### Requirements
1) In the article on Trump's presidential transition, how much leftover cash does Trump for America have?
2) List every organization named in the article on Trump's presidential transition, including the one in the photo credit.
3) Set down the article on Trump's presidential transition from "Introduction" up to and including "New York City.".

Money and Democracy

Published — February 6, 2018

Did Donald Trump profit from his own presidential transition?

Donald Trump, then-president elect, speaks at a news conference in the lobby of Trump Tower in New York, on Jan. 11, 2017. (AP Photo/Evan Vucci)

Special interest dollars may have paid rent in Trump Tower

This article was co-published by TIME and Public Radio International.

Introduction

The Center for Public Integrity is a nonprofit newsroom that investigates betrayals of public trust. Sign up to receive our stories.

Trump for America, a nonprofit that raised millions of private dollars for Donald Trump’s presidential transition expenses, still hasn’t provided more than vague outlines of its spending and won’t say what its plans are for nearly $2 million in leftover cash.

But a Center for Public Integrity review of presidential transition and related records raises the question of whether the group used money it collected from wealthy special interests to pay Trump’s company hundreds of thousands of dollars for the transition’s use of Trump Tower in New York City.

Such an arrangement would have allowed Trump to personally profit from the initial formation of his presidential administration, ethics watchdogs point out.

### Provided material

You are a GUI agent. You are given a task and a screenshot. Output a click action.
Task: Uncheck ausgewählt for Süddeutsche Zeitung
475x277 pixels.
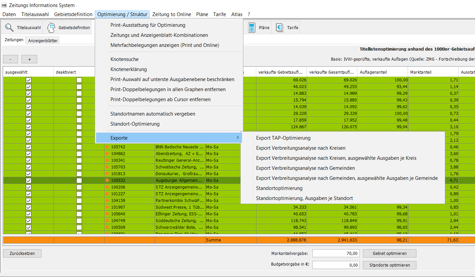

### Answers given
1) Nearly $2 million.

2)
TIME
Public Radio International
Center for Public Integrity
Trump for America
AP

3)
Introduction

The Center for Public Integrity is a nonprofit newsroom that investigates betrayals of public trust. Sign up to receive our stories.

Trump for America, a nonprofit that raised millions of private dollars for Donald Trump’s presidential transition expenses, still hasn’t provided more than vague outlines of its spending and won’t say what its plans are for nearly $2 million in leftover cash.

But a Center for Public Integrity review of presidential transition and related records raises the question of whether the group used money it collected from wealthy special interests to pay Trump’s company hundreds of thousands of dollars for the transition’s use of Trump Tower in New York City.